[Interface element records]
++++++++++

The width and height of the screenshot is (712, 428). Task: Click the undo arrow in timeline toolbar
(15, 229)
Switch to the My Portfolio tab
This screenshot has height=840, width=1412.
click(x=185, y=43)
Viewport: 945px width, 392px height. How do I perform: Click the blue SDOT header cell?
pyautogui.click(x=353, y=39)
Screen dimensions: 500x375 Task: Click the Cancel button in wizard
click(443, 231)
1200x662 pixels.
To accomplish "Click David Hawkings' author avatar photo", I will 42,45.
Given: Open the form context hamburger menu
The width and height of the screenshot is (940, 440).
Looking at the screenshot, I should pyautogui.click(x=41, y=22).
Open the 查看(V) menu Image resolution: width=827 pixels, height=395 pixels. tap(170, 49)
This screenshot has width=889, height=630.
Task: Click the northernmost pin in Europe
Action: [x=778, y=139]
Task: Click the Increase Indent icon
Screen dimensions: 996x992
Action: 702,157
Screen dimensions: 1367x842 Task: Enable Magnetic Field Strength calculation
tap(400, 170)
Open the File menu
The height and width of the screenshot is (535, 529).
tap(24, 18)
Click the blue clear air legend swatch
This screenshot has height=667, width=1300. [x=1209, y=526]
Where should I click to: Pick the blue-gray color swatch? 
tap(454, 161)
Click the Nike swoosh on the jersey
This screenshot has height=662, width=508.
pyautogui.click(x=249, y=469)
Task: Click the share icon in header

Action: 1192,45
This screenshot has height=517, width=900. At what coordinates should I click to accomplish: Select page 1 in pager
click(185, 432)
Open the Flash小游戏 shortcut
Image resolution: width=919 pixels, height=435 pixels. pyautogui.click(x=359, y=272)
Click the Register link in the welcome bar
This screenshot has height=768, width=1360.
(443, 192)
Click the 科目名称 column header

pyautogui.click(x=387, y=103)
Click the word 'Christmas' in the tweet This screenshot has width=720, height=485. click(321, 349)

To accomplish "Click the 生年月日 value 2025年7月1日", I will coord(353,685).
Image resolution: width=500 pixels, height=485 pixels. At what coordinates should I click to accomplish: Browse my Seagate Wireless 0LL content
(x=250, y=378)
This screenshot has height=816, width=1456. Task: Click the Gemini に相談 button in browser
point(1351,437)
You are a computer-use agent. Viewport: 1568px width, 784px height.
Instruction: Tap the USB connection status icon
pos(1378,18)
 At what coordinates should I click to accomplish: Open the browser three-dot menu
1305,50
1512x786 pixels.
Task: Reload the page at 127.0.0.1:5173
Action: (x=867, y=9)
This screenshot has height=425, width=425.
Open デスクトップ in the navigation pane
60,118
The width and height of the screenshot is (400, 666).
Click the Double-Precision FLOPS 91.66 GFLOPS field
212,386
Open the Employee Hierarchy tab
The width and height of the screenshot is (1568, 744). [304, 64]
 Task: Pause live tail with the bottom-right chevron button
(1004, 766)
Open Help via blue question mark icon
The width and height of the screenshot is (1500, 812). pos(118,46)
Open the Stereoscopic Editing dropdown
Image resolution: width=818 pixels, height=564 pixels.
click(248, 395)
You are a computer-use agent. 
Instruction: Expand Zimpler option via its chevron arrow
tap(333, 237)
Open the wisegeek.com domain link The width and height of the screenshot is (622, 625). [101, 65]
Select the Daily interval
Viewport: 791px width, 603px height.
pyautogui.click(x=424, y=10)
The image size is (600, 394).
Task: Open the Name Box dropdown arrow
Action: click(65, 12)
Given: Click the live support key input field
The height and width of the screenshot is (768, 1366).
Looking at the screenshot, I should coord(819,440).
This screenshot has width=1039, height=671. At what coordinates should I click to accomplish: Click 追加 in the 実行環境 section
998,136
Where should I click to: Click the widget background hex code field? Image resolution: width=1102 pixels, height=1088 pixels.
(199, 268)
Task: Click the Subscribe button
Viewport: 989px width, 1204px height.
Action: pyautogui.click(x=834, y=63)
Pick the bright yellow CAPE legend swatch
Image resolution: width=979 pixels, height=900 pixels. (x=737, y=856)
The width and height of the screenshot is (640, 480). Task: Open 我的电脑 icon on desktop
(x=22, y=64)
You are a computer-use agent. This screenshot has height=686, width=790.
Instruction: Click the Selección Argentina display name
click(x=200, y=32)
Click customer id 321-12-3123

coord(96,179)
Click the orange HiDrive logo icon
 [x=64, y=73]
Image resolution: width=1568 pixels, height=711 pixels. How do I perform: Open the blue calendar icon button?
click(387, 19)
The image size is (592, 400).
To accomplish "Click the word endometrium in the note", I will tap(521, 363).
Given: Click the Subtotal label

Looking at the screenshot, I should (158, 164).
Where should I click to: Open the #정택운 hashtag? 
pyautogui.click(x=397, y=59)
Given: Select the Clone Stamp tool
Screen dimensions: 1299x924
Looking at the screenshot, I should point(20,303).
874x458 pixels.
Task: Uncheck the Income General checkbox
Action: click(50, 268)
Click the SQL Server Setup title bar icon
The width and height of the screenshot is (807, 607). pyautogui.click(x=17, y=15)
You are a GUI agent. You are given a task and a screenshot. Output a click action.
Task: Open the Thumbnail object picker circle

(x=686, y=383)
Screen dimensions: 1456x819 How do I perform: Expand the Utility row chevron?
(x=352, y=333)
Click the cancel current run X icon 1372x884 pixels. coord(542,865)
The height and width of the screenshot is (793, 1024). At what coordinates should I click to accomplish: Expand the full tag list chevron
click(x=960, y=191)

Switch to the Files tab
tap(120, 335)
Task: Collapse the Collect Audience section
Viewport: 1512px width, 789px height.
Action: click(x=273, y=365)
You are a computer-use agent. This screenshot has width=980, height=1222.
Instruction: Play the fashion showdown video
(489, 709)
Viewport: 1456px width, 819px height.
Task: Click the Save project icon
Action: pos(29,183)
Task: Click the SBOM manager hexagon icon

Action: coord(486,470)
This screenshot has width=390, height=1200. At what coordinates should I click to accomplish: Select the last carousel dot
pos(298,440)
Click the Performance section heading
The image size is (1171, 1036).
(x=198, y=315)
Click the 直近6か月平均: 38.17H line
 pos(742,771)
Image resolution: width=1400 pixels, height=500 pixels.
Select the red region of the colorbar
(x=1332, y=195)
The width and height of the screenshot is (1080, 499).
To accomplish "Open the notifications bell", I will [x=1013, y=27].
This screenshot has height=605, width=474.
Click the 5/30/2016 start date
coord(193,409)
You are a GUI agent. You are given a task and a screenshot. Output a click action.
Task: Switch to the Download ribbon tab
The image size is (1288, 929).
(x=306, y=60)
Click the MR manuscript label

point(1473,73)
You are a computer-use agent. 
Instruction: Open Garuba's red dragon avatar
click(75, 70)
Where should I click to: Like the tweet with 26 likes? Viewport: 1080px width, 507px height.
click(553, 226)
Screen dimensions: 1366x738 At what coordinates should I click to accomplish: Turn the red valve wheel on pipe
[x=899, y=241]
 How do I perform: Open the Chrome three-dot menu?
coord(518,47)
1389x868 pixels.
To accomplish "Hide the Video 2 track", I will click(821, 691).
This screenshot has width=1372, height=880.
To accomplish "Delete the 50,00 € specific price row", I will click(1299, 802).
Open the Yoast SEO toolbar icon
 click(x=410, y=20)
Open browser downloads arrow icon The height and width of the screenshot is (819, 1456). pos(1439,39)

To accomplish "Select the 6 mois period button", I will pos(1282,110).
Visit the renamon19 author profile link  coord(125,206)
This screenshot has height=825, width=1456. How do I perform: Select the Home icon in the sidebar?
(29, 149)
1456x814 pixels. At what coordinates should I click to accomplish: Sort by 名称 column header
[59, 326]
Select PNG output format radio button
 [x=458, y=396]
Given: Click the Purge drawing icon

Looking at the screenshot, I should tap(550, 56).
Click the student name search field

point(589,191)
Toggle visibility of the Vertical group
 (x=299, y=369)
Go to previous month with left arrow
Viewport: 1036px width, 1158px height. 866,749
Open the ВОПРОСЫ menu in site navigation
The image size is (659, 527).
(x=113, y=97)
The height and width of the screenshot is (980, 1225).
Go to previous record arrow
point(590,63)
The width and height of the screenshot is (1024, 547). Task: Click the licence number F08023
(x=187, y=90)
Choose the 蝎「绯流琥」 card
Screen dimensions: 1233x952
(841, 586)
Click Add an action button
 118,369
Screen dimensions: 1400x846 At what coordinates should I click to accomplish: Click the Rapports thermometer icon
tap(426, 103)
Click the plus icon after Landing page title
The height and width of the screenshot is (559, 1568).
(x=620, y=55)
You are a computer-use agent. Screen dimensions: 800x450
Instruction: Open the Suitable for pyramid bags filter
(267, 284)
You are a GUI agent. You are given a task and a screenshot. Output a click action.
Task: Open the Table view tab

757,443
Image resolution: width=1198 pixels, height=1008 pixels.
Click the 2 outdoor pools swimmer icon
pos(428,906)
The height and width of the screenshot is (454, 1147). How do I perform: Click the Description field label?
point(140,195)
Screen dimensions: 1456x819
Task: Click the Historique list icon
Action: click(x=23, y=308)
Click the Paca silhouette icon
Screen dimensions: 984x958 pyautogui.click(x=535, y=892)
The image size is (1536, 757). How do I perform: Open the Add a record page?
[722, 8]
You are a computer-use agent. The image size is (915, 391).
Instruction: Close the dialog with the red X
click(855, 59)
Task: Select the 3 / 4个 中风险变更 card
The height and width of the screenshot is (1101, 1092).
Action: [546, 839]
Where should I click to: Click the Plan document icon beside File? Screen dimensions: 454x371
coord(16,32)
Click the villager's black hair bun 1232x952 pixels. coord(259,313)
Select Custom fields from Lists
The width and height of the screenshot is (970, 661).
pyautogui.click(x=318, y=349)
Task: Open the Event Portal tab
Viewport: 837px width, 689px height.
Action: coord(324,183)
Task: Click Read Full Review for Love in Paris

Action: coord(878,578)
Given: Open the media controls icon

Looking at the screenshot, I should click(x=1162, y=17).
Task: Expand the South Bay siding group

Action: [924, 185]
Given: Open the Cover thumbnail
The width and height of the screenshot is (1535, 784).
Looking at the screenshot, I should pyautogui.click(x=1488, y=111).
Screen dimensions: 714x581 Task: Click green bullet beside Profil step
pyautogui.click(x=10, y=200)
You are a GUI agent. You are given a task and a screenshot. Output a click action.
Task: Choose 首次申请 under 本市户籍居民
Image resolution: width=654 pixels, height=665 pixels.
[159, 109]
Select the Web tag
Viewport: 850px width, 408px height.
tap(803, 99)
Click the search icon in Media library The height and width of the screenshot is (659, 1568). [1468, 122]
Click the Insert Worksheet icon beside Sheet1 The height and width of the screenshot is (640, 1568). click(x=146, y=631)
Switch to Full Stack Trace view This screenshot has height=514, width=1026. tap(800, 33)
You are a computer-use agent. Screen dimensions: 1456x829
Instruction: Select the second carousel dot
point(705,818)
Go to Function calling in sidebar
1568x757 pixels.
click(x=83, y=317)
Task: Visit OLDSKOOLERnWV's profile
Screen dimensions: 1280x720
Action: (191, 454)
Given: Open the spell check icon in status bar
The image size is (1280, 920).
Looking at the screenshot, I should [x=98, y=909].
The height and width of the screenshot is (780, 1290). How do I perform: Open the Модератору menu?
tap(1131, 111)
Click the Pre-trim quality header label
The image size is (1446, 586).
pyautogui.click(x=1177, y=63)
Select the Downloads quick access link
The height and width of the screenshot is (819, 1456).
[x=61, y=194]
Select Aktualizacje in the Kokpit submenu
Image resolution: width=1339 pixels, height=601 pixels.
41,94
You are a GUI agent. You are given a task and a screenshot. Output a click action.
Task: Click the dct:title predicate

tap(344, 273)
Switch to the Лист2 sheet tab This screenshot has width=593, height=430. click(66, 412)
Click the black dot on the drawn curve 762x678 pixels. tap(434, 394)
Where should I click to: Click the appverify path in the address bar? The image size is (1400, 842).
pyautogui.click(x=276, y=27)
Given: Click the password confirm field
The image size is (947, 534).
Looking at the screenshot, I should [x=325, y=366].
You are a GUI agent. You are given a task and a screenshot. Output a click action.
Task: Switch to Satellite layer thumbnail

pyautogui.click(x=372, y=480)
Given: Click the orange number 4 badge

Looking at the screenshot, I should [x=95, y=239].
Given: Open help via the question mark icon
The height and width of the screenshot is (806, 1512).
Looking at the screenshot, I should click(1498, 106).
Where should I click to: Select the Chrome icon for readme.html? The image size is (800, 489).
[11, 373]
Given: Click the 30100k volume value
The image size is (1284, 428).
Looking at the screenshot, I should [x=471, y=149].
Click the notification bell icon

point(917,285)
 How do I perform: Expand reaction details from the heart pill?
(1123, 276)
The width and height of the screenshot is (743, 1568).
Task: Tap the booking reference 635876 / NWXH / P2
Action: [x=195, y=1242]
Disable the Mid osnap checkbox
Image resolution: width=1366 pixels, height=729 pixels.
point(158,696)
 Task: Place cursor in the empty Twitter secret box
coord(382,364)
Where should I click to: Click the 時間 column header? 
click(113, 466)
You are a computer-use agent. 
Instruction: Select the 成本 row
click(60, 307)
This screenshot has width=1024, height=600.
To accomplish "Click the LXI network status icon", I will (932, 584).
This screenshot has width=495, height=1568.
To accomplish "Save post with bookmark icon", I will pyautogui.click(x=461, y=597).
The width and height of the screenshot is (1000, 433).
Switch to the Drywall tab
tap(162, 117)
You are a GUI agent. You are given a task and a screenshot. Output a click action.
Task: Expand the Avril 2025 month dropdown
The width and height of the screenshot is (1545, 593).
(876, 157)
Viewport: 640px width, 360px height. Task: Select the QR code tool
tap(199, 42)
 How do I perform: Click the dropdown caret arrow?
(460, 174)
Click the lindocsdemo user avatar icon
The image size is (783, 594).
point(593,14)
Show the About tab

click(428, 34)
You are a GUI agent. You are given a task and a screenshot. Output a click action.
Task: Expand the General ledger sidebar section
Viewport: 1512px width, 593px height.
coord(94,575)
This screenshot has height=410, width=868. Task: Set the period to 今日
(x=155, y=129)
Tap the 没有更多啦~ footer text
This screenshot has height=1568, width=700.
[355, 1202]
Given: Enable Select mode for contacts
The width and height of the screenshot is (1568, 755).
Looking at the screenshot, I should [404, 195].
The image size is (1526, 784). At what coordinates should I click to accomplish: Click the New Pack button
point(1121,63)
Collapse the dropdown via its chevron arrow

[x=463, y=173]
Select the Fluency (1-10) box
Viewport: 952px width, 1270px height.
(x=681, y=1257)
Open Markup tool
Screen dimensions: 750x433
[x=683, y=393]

++++++++++

WHAT IS NEEDED —
Write out the records exactly, starting at the line containing "Task: Collapse the Collect Audience section" and ending at the line containing "(x=1332, y=195)", with both of those lines included.

TASK OUTPUT —
Task: Collapse the Collect Audience section
Viewport: 1512px width, 789px height.
Action: click(x=273, y=365)
You are a computer-use agent. This screenshot has width=980, height=1222.
Instruction: Play the fashion showdown video
(489, 709)
Viewport: 1456px width, 819px height.
Task: Click the Save project icon
Action: pos(29,183)
Task: Click the SBOM manager hexagon icon

Action: coord(486,470)
This screenshot has width=390, height=1200. At what coordinates should I click to accomplish: Select the last carousel dot
pos(298,440)
Click the Performance section heading
The image size is (1171, 1036).
(x=198, y=315)
Click the 直近6か月平均: 38.17H line
 pos(742,771)
Image resolution: width=1400 pixels, height=500 pixels.
Select the red region of the colorbar
(x=1332, y=195)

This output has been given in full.